Goal of the exercise :: Retype all of the rows below word for word, keeping each line as it is.

Supplied data ::
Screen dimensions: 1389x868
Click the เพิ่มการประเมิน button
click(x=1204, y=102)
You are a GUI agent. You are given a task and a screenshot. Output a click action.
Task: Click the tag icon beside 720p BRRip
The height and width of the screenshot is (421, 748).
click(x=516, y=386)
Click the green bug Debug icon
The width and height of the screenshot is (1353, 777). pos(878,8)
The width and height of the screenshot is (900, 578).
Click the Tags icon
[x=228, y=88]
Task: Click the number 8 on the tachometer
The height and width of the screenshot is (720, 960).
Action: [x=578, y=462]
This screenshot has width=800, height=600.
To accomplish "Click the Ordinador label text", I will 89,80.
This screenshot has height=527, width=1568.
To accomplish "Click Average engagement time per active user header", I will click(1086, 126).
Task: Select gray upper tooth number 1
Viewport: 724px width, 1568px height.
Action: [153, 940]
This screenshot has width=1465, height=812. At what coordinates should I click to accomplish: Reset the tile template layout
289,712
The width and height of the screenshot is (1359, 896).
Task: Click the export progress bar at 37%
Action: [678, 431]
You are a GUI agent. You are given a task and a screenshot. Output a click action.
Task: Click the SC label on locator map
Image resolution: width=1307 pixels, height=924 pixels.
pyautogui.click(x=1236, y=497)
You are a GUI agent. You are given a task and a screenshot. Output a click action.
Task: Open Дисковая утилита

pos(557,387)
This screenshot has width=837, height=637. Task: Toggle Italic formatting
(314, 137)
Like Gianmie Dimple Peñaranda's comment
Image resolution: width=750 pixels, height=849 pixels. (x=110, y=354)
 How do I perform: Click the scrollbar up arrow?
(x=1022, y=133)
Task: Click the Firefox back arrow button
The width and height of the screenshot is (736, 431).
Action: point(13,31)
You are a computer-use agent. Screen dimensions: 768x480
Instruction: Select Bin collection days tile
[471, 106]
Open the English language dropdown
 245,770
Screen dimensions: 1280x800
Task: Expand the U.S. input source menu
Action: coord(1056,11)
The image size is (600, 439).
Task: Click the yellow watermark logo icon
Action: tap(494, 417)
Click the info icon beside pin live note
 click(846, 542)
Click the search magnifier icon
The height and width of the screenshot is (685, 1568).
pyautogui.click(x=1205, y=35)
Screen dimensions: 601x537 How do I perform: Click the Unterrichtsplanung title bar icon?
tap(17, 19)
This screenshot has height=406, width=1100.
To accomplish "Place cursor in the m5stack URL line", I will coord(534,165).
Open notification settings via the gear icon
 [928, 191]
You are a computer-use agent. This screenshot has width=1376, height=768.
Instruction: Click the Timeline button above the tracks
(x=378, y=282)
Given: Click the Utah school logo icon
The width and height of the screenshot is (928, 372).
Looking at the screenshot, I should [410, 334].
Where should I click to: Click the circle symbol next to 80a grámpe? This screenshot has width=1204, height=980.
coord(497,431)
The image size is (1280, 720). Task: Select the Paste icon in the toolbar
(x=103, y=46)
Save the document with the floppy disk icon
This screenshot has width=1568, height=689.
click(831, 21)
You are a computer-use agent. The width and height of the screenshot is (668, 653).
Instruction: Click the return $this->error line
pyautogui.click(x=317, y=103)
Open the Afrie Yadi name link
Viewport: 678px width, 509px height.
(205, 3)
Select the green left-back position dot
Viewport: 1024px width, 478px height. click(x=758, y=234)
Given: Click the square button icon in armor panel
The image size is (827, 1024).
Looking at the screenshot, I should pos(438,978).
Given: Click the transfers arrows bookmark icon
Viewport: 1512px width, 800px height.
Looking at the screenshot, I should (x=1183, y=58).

Solved exercise ::
Screen dimensions: 1389x868
Click the เพิ่มการประเมิน button
click(x=1204, y=102)
You are a GUI agent. You are given a task and a screenshot. Output a click action.
Task: Click the tag icon beside 720p BRRip
The height and width of the screenshot is (421, 748).
click(x=516, y=386)
Click the green bug Debug icon
The width and height of the screenshot is (1353, 777). pos(878,8)
The width and height of the screenshot is (900, 578).
Click the Tags icon
[x=228, y=88]
Task: Click the number 8 on the tachometer
The height and width of the screenshot is (720, 960).
Action: [x=578, y=462]
This screenshot has width=800, height=600.
To accomplish "Click the Ordinador label text", I will 89,80.
This screenshot has height=527, width=1568.
To accomplish "Click Average engagement time per active user header", I will click(1086, 126).
Task: Select gray upper tooth number 1
Viewport: 724px width, 1568px height.
Action: [153, 940]
This screenshot has width=1465, height=812. At what coordinates should I click to accomplish: Reset the tile template layout
289,712
The width and height of the screenshot is (1359, 896).
Task: Click the export progress bar at 37%
Action: [678, 431]
You are a GUI agent. You are given a task and a screenshot. Output a click action.
Task: Click the SC label on locator map
Image resolution: width=1307 pixels, height=924 pixels.
pyautogui.click(x=1236, y=497)
You are a GUI agent. You are given a task and a screenshot. Output a click action.
Task: Open Дисковая утилита

pos(557,387)
This screenshot has width=837, height=637. Task: Toggle Italic formatting
(314, 137)
Like Gianmie Dimple Peñaranda's comment
Image resolution: width=750 pixels, height=849 pixels. (x=110, y=354)
 How do I perform: Click the scrollbar up arrow?
(x=1022, y=133)
Task: Click the Firefox back arrow button
The width and height of the screenshot is (736, 431).
Action: point(13,31)
You are a computer-use agent. Screen dimensions: 768x480
Instruction: Select Bin collection days tile
[471, 106]
Open the English language dropdown
 245,770
Screen dimensions: 1280x800
Task: Expand the U.S. input source menu
Action: coord(1056,11)
The image size is (600, 439).
Task: Click the yellow watermark logo icon
Action: tap(494, 417)
Click the info icon beside pin live note
 click(846, 542)
Click the search magnifier icon
The height and width of the screenshot is (685, 1568).
pyautogui.click(x=1205, y=35)
Screen dimensions: 601x537 How do I perform: Click the Unterrichtsplanung title bar icon?
tap(17, 19)
This screenshot has height=406, width=1100.
To accomplish "Place cursor in the m5stack URL line", I will coord(534,165).
Open notification settings via the gear icon
 [928, 191]
You are a computer-use agent. This screenshot has width=1376, height=768.
Instruction: Click the Timeline button above the tracks
(x=378, y=282)
Given: Click the Utah school logo icon
The width and height of the screenshot is (928, 372).
Looking at the screenshot, I should [410, 334].
Where should I click to: Click the circle symbol next to 80a grámpe? This screenshot has width=1204, height=980.
coord(497,431)
The image size is (1280, 720). Task: Select the Paste icon in the toolbar
(x=103, y=46)
Save the document with the floppy disk icon
This screenshot has width=1568, height=689.
click(831, 21)
You are a computer-use agent. The width and height of the screenshot is (668, 653).
Instruction: Click the return $this->error line
pyautogui.click(x=317, y=103)
Open the Afrie Yadi name link
Viewport: 678px width, 509px height.
(205, 3)
Select the green left-back position dot
Viewport: 1024px width, 478px height. click(x=758, y=234)
Given: Click the square button icon in armor panel
The image size is (827, 1024).
Looking at the screenshot, I should pos(438,978).
Given: Click the transfers arrows bookmark icon
Viewport: 1512px width, 800px height.
Looking at the screenshot, I should (x=1183, y=58).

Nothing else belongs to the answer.